What the exercise asks:
Answer these from the Atlanta text that follows:
(a) How long is the southeast section of the Atlanta Beltline?
(b) How many miles of single track rail did Atlanta's old streetcar network have?
(c) Which building is called the favorite?

Article:
Walking along the South Fork of Peachtree Creek is my favorite place to go chill in Atlanta.
Standing near any of our freight train rail lines is the best place to see art in Atlanta. Work from all over the country comes rolling through town round the clock. It’s been my favorite art gallery for the last 10 years.
The best advice I could ever give Atlanta visitors is do not go to the World of Coca-Cola. There is so much to see in the city that is free to see, I’m glad that Coke is a draw but I am always steering my couch surfers away from the World of Coke.
Something I know about Atlanta that nobody else knows is how well connected we all really are physically to one another. Between riding the rails about the city, biking, Rollerblading, skateboarding, walking, planting trees and attending meetings for the Beltline, in every neighborhood I can say that we all affect each other greatly. Atlanta is one big neighborhood.
The southeast section of the Atlanta Beltline is my favorite spot that nobody else knows about. It’s just four miles, has great views of the city, and only two street crossings, connecting Glenwood Park to Adair Park. The city is really going to enjoy learning about and using the Southside Beltline trail over the next few years.
Sevananda is my favorite spot to go for munchies. I love the bulk bins, the prepared foods, and the snacks and chips. And the Grant Park Farmers Market come spring. Come on, spring.
The Hurt Building is my favorite building.
Lucinda Bunnen is my favorite living Atlantan. Her photographic eye and passion for the arts makes me glad to know her passion is all Atlanta.
That Atlanta once had a streetcar network of 220 miles of single track rail pretty much inside of the Beltline boundary with five mainline rail lines that brought all of Georgia to the city before the car is the weirdest thing about Atlanta. Metro Atlanta is a car-developed creation, but the core of Atlanta was and is rail.
I live in Atlanta because of the trees. It is the most forested urban environment this size in the country. I love that you can be a regular person and have a major impact. The bar is set very low for involvement in all aspects of the city if you show up and have a passion.

Collected material:
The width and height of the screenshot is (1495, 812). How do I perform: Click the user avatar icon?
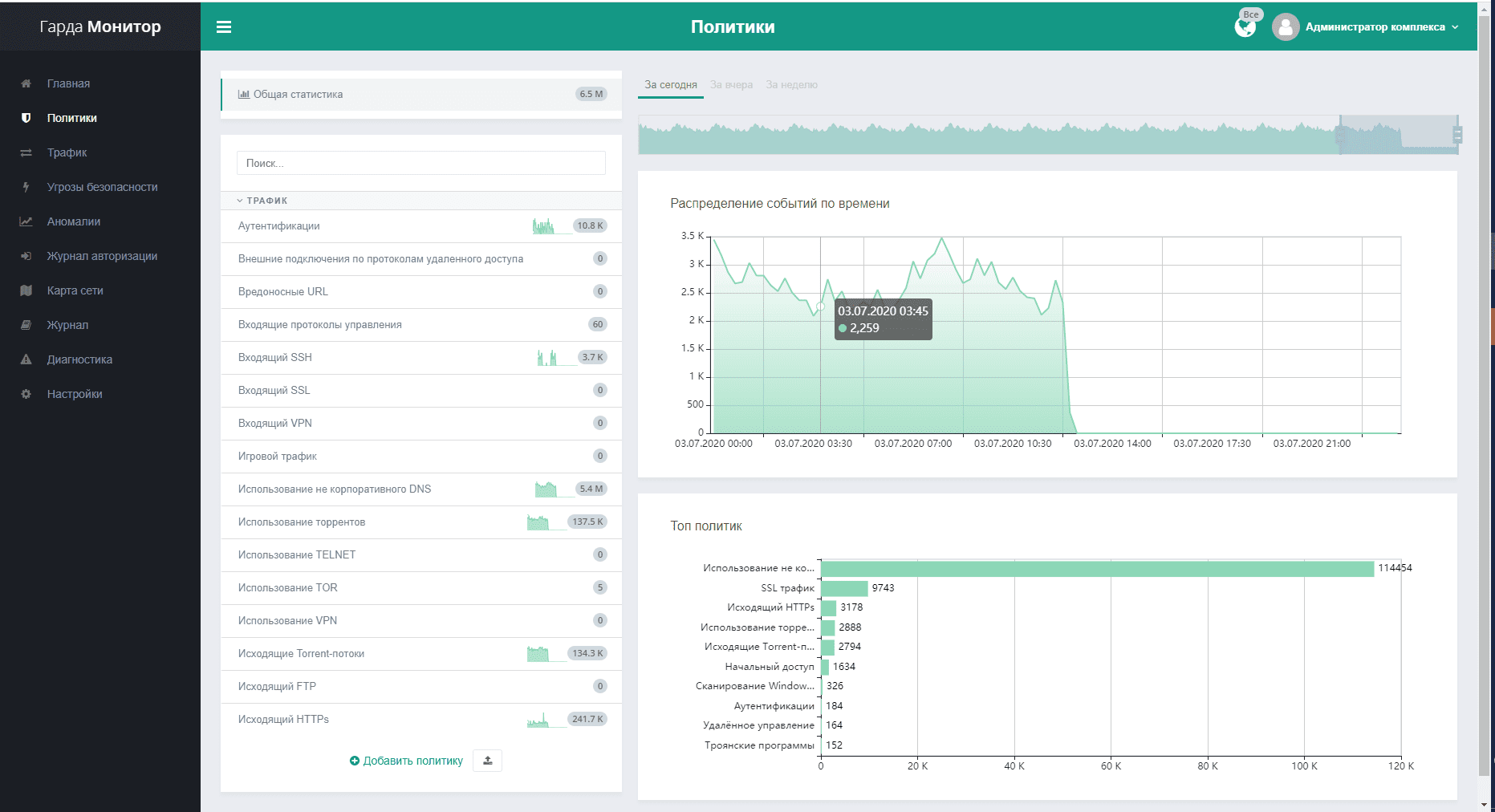click(x=1285, y=27)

The reply:
(a) Four miles
(b) 220 miles
(c) The Hurt Building